As a young man, he undertook an extended scientific journey to Italy, followed by travels to France and Germany. In Italy, he discovered manuscripts of the rhetorician Isocrates at the Ambrosian and Laurentian libraries. In the meantime, he published a two-volume work on the history of Corfu called Illustrazioni Corciresi (1811–14).

In 1820, he was appointed secretary to the Russian envoy at Turin, and nine years later was named director of education by Greek president Ioannis Kapodistrias. He was further named, in October 1829, as 'director and ephor' of the first Greek national archaeological museum, then on the island of Aegina.

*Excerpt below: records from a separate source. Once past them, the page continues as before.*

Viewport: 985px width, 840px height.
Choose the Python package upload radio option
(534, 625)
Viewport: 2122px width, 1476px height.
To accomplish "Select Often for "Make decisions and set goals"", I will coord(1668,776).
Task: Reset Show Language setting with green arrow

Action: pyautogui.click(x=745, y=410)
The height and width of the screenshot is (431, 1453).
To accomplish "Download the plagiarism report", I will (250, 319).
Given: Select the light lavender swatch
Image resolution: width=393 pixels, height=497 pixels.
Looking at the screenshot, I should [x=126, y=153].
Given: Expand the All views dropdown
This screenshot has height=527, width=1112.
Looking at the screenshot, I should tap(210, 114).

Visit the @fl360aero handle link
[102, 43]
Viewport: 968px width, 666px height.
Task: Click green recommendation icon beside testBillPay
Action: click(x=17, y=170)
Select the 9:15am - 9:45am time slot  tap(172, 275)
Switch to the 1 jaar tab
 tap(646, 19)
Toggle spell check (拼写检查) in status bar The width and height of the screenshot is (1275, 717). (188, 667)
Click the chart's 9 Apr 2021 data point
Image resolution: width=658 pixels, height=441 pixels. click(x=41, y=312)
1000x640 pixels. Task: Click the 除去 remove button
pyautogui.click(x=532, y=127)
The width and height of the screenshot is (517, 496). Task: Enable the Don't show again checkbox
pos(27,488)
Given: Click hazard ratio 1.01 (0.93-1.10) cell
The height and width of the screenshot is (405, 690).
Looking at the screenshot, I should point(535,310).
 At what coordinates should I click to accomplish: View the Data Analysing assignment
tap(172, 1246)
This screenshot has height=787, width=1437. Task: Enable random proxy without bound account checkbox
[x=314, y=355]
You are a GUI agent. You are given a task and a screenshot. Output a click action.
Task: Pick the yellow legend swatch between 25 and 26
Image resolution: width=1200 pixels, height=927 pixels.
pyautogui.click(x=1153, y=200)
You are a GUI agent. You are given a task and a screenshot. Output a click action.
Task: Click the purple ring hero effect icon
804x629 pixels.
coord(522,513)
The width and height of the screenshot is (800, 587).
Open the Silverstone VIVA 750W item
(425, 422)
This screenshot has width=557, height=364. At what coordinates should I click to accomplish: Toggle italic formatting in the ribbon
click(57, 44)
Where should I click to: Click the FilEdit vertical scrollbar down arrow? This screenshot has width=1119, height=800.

Following Kapodistrias' murder in 1831, he returned to Corfu, and was restored to his former position as historiographer. Here, he founded the philological and historical journal Hellenomnemon. At the time of his death, he was director of the department of education at Ionian Academy.

As a philologist, Mustoxydis edited seven of Isocrates' orations, the scholia of Olympiodorus on Plato, and in collaboration with Demetrios Schinas of Constantinople, he published a five volume edition of Ambrosian Anecdota. In addition, he was author of an Italian translation of Herodotus (1822), and also published a number of papers on the 2nd century author Polyaenus.

He was elected as a member to the American Philosophical Society in 1843.